Do good grades = performing at grade level?

Determining a child’s academic progress is complicated. There are many different measures used to help determine how a student is doing academically — teacher observations, in-class assignments, quizzes and tests, report cards, benchmark exams, and standardized tests, to name a few. But when these different measuring sticks provide conflicting answers, parents may not know whether there child is truly “at grade level” or not.

Nearly eight in 10 U.S. parents (79 percent) say their child is receiving mostly B grades or better on their report cards, and almost nine in 10 believe their child is performing at or above grade level in reading (88 percent) and math (89 percent), according to a Gallup-Learning Heroes study of nearly 2,000 K-12 public school parents conducted in fall 2023.
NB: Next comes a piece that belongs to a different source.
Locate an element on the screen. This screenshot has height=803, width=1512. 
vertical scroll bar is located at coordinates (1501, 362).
And among parents who say their child is below grade level, more than a third (36 percent) note that they see mostly B’s or better on their child’s report card. “…[T]raditionally good grades (such as a B or better) don’t always indicate that a child is performing at grade level.”

“If a parent were to use traditionally good grades as an isolated measure of grade-level performance, some might not realize their child is not at grade level,” continues the Gallup-Learning Heroes study.

Enter, for example, performance on other academic measures such as standardized assessments.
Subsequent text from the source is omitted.